Re: [PATCH 01/15] ARM: assembler: introduce adr_l, ldr_l and str_l macros

Nicolas Pitre <nicolas.pitre@xxxxxxxxxx> · Tue, 8 Aug 2017 11:39:19 -0400 (EDT)

On Tue, 8 Aug 2017, Ard Biesheuvel wrote:

> On 8 August 2017 at 16:10, Nicolas Pitre <nicolas.pitre@xxxxxxxxxx> wrote:
> > On Sat, 5 Aug 2017, Ard Biesheuvel wrote:
> >
> >> Like arm64, ARM supports position independent code sequences that
> >> produce symbol references with a greater reach than the ordinary
> >> adr/ldr instructions.
> >>
> >> Currently, we use open coded instruction sequences involving literals
> >> and arithmetic operations. Instead, we can use movw/movt pairs on v7
> >> CPUs, circumventing the D-cache entirely. For older CPUs, we can emit
> >> the literal into a subsection, allowing it to be emitted out of line
> >> while retaining the ability to perform arithmetic on label offsets.
> >>
> >> E.g., on pre-v7 CPUs, we can emit a PC-relative reference as follows:
> >>
> >>        ldr          <reg>, 222f
> >>   111: add          <reg>, <reg>, pc
> >>        .subsection  1
> >>   222: .long        <sym> - (111b + 8)
> >>        .previous
> >>
> >> This is allowed by the assembler because, unlike ordinary sections,
> >> subsections are combined into a single section into the object file,
> >> and so the label references are not true cross-section references that
> >> are visible as relocations.

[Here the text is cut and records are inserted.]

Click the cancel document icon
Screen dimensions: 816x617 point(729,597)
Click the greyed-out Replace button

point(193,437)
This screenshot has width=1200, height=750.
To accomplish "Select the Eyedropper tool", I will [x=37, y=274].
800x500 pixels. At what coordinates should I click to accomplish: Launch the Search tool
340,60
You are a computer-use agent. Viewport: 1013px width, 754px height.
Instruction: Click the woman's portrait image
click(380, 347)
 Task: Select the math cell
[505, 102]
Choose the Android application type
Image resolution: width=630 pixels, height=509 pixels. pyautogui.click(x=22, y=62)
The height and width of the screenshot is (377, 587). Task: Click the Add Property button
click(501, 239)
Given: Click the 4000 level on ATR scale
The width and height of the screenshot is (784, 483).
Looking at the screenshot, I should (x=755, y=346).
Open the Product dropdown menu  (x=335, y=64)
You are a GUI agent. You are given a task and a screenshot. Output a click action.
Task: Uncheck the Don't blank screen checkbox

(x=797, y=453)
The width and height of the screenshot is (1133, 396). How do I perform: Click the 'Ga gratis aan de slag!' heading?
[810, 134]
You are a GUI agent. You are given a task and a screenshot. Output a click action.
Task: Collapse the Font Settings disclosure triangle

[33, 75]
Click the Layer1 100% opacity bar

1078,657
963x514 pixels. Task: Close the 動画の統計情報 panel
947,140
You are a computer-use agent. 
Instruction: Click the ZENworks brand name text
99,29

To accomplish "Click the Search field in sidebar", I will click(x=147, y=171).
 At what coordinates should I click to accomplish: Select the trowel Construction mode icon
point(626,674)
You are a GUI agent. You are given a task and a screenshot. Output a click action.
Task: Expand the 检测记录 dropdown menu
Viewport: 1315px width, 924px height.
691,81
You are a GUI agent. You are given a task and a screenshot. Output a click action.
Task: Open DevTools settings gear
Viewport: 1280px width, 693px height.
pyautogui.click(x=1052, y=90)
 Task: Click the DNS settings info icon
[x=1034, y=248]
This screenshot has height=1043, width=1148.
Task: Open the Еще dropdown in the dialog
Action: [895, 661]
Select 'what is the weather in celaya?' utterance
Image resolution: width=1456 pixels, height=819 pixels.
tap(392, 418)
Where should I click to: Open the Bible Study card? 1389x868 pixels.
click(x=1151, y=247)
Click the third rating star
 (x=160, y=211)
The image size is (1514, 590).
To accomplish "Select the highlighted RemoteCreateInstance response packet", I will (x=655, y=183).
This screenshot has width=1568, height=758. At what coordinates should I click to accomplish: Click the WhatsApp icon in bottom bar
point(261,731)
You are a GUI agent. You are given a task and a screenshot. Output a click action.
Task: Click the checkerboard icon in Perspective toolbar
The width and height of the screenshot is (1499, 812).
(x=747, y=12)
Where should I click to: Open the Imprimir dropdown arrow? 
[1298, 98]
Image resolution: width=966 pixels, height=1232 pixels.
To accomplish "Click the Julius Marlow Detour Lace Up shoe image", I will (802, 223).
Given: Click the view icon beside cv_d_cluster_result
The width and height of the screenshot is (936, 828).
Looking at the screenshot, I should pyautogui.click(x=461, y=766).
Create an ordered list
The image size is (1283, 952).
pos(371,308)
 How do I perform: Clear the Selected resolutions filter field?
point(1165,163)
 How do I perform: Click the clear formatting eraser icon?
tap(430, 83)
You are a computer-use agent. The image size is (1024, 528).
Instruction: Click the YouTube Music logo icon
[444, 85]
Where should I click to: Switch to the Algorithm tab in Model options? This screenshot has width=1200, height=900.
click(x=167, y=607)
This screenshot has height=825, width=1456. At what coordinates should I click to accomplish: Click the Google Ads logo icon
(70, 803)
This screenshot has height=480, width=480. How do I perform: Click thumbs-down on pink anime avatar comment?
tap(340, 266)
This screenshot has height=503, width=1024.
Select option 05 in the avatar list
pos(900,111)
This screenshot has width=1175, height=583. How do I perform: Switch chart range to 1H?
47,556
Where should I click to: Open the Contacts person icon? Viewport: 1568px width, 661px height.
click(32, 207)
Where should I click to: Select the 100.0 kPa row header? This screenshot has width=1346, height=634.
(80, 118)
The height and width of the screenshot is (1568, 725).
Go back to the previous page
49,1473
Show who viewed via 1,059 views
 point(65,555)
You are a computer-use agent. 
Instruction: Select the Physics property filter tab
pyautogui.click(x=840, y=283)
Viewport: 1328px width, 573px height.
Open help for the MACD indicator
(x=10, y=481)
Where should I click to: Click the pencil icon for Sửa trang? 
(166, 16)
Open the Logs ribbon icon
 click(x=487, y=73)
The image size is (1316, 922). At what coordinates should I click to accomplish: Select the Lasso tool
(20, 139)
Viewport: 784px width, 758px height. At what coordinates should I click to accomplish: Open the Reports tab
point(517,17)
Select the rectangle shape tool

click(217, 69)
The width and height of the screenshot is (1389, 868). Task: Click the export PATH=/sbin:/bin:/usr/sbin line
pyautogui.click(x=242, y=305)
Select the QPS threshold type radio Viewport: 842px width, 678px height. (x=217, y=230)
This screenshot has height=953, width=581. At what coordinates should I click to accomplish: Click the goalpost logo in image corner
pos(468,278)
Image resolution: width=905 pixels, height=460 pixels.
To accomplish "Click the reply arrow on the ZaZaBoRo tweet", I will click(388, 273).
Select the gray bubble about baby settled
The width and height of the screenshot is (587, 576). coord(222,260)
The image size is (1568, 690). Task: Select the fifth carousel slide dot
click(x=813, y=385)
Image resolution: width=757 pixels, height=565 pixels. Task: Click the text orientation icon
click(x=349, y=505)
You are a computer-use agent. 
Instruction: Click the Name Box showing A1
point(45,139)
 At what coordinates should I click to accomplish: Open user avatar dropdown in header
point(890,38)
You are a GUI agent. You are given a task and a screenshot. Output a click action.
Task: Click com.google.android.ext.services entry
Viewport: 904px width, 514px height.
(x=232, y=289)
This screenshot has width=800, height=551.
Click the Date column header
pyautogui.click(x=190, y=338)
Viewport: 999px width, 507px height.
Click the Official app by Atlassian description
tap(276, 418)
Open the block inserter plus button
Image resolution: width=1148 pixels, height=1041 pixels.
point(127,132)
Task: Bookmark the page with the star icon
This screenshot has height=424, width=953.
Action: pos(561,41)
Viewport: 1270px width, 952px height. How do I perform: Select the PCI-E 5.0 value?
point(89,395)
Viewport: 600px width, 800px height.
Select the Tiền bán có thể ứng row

Note that we could even do something like
> >>
> >>        add          <reg>, pc, #(222f - 111f) & ~0xfff
> >>        ldr          <reg>, [<reg>, #(222f - 111f) & 0xfff]
> >>   111: add          <reg>, <reg>, pc
> >>        .subsection  1
> >>   222: .long        <sym> - (111b + 8)
> >>        .previous
> >>
> >> if it turns out that the 4 KB range of the ldr instruction is insufficient
> >> to reach the literal in the subsection, although this is currently not a
> >> problem (of the 98 objects built from .S files in a multi_v7_defconfig
> >> build, only 11 have .text sections that are over 1 KB, and the largest one
> >> [entry-armv.o] is 3308 bytes)
> >>
> >> Subsections have been available in binutils since 2004 at least, so
> >> they should not cause any issues with older toolchains.
> >>
> >> So use the above to implement the macros mov_l, adr_l, adrm_l (using ldm
> >> to load multiple literals at once), ldr_l and str_l, all of which will
> >> use movw/movt pairs on v7 and later CPUs, and use PC-relative literals
> >> otherwise.
> >
> > There is no adrm_l definition in this patch.
> >
> 
> Ah yes, I played around with it but it becomes a bit clunky so I removed it:
> 
>         adrl         <reg1>, 222f
>         ldm          <reg1>, {<reg1>, <reg2>}
>    111: add          <reg1>, <reg1>, pc
>         add          <reg2>, <reg2>, pc
>         .subsection  1
>    222: .long        <sym1> - (111b + 8)
>         .long        <sym2> - (111b + 12)
>         .previous
> 
> The adrl pseudo op always assembles to two instructions, so you need 5
> instructions while using adr_l twice uses only 4. I am not sure if
> eliminating one of the loads would make a huge difference, given that
> there are no use cases for adrm_l on hot paths, at least not in this
> series.

I'd suggest you keep it to a minimum.  Using adr_l twice is clear and 
obvious.

> > Also, might it be better to change mov_l to movl? Tthis looks similar to
> > the ARM64 movl pseudo-instruction, and unlike all the other _l variants,
> > this is not producing a pc relative result.
> >
> 
> On arm64, we have mov_q for a 64-bit absolute load, and I thought
> mov_l was less confusing than mov_w. In general, I like the underscore
> in the middle because on the one hand, it looks like a ordinary
> mnemonic but on the other hand, it is obvious that it is not a true
> instruction. mov_abs perhaps?
> 
> > Talking about the _l suffix: I wonder if this could be more meaningful,
> > like _rel maybe? At least in the adr_l case, this could easily be
> > confused with adrl.
> >
> 
> On arm64, we have ldr_l, str_l and adr_l as well, and I usually try to
> align between ARM and arm64 if I can.

OK. I'm much less versed into ARM64 assembly so I'll defer to your 
judgment.  It's good if this mnemonic scheme already exists there with 
a similar meaning.

Nicolas